F- Iıı Zeynep sana bişey söyleyeceğim ben.
Z- Dinliyorum Fırat evet söyle.
F- Bugün hava çok güzel değil mi ya?
Z- Evet ya bahar havası var çok güzel masmavi gökyüzü.
F- Tabi şanslıyız böyle bir hava var
Z- Sen bana bişey söyleyecektin
F- Ha şey Gökçeada, Gökçeada'yı sever misin Zeynep?
Z- Tâbi ki en sevdiğim yerlerden birisi bayadır da gelmiyordum çok severim gelmekte iyi oldu.
F- Gerçekten mi bende seviyorum.
Z- Bunu mu söyleyecektin?
F- Niye beğenmedin mi?
Z- Yoo şaşırdım bir an önemli bişey söyleyecek gibiydin.
F- Tamam bu değildi ben sana başka bişey diyeceğim.
Z- Bekliyorum söylemeni hadi merak ediyorum.
F-Ben.
Z-Evet sen...
F-Ben Seni bu iki mavinin arasında sevdim.
Z-Nee!
F-Zeynep ben seni seviyorum.
Bir an donakalan Zeynep "Bende Seni Seviyorum" diyerek karşılık verdi.
Birbirlerine aşkla ve şaşkınlıkla bakakaldılar ikiside çok mutluydu zaten birbirlerini seviyorlardı bunu sadece söylemek kalmıştı onu da başardılar.

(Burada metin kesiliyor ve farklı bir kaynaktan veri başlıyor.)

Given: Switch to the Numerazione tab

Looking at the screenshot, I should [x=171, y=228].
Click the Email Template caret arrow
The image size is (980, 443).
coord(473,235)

Zeynep ve Fırat yeni bir aşka yelken açacaktı Gökçeada'yı biraz dolaştılar hafif hafif yağmur yağmaya başladı bir yandan da güneş vardı birbirlerine sarıldılar ilk sarılmaları böyle gerçekleşirken Zeynep heyecandan yerinde duramıyordu küçük küçük sırıtıyodu. Sanki yıllardır ne aradığını bilemeyip aradığı şeyi bulmuş gibiydi. Güzel geçen günün sonlarında Fırat, Zeynep'i aracına kadar bıraktı ve eve geçti Zeynep ise İzmir'den gelen çok samimi olduğu çocukluktan beri arkadaşı olan Öykü'yü hemen hazırlanıp aşağı inmesini bu gece beraber kalacaklarını söyledi. Öykü'yü alıp eve geçen Zeynep, ona bütün onları anlattı anlatırken çok mutlu çok heyecanlıydı sohbet muhabbet kahve derken saat çok geç olmuştu.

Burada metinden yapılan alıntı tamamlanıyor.